Possíveis soluções para a crise
Segundo Bergo, existem, em tese, quatro caminhos para conter a crise no BRB. “Na minha opinião, o principal é os sócios injetarem mais recursos financeiros na instituição, capitalizando-a. E, neste caso, estamos falando de recursos públicos, principalmente do GDF”.
Uma alternativa à capitalização com fundos públicos seria o próprio BRB contrair empréstimos junto ao FGC [Fundo Garantidor de Créditos] ou a outros bancos, o que lhe daria fôlego para fortalecer seu capital, mas com o ônus de juros elevados. Outra opção seria a intervenção do governo federal, federalizando o banco distrital, que seria absorvido por um banco público federal (Banco do Brasil ou Caixa), como ocorreu com o Banco do Estado de Santa Catarina (Besc) em 2008. Por fim, a privatização.

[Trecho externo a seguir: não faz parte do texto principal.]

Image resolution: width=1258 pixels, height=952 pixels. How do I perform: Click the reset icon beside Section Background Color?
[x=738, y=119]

“A federalização eu não creio que o Palácio do Planalto deseje, pois implicaria transferir para o âmbito federal um problema que é do GDF. De qualquer forma, seja qual for a solução, duas coisas são certas: salvar o BRB é preferível a deixá-lo quebrar. E qualquer que seja a decisão, ela deve ser anunciada rapidamente”, concluiu Bergo.

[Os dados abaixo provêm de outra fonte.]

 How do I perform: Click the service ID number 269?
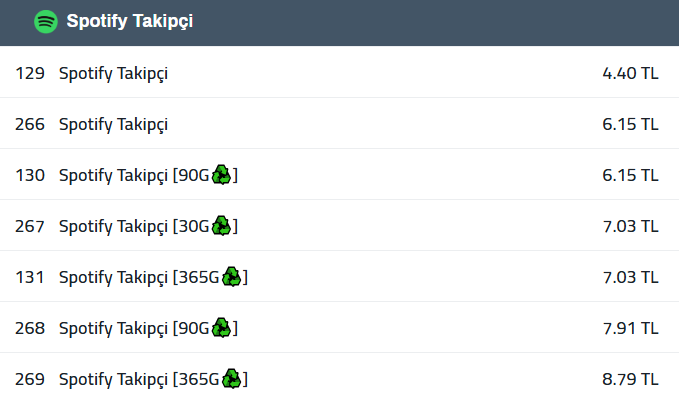[x=30, y=379]
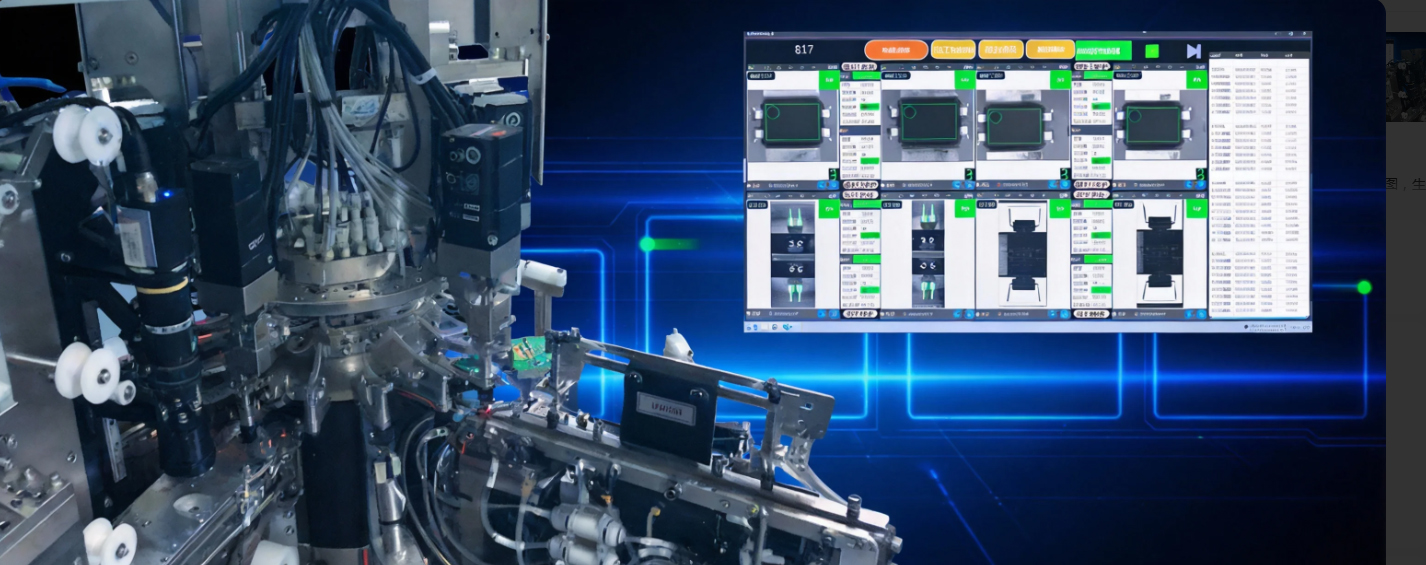The width and height of the screenshot is (1426, 565).
Task: Click the green OK badge on the last chip view
Action: pyautogui.click(x=1196, y=80)
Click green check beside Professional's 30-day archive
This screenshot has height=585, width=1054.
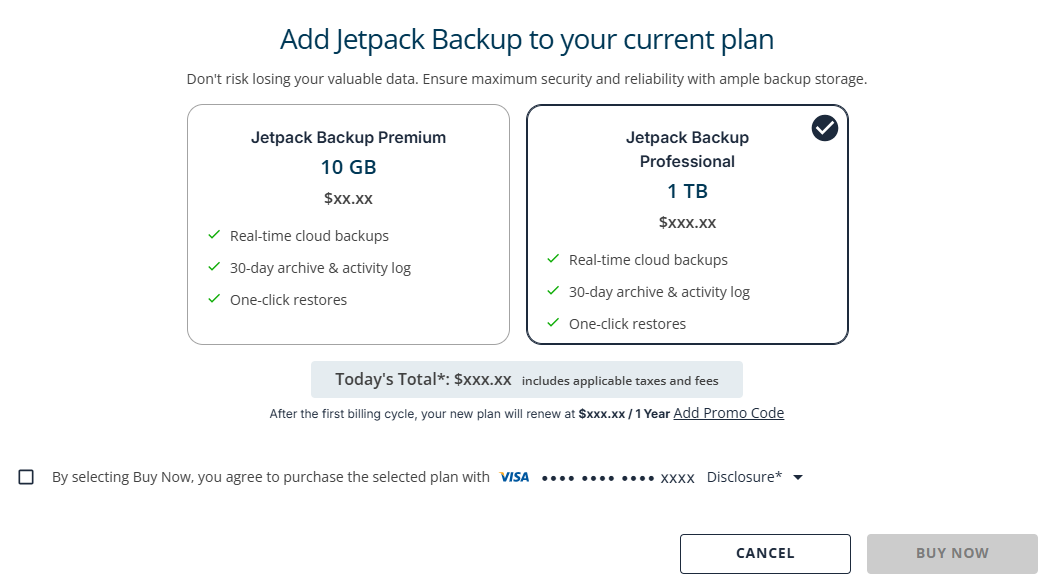pyautogui.click(x=553, y=291)
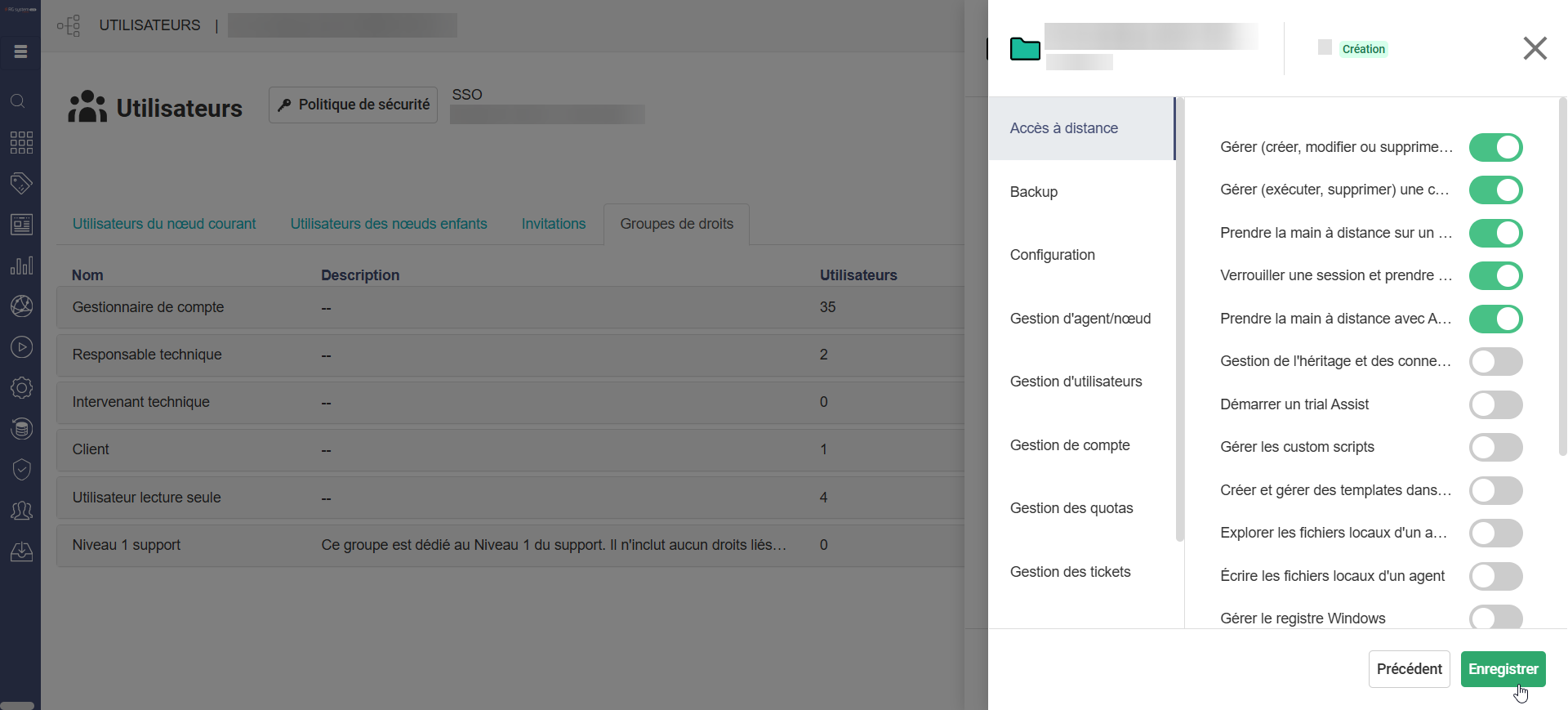
Task: Click the price tags icon in sidebar
Action: coord(21,183)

A Agência Brasil contatou o BRB por meio de sua assessoria para obter comentários e mais informações, mas não obteve resposta até a publicação desta reportagem. A reportagem também não conseguiu contato com a defesa de PHC.
Em nota, a governadora Celina Leão comentou a prisão preventiva do ex-presidente do BRB ocorrida na manhã de hoje. “Os fatos envolvendo Paulo Henrique Costa estão sob análise do Poder Judiciário, a quem compete a devida apuração e o julgamento”, afirmou Celina, acrescentando que, “desde o primeiro momento, todas as providências cabíveis foram adotadas, com total colaboração junto às autoridades competentes”.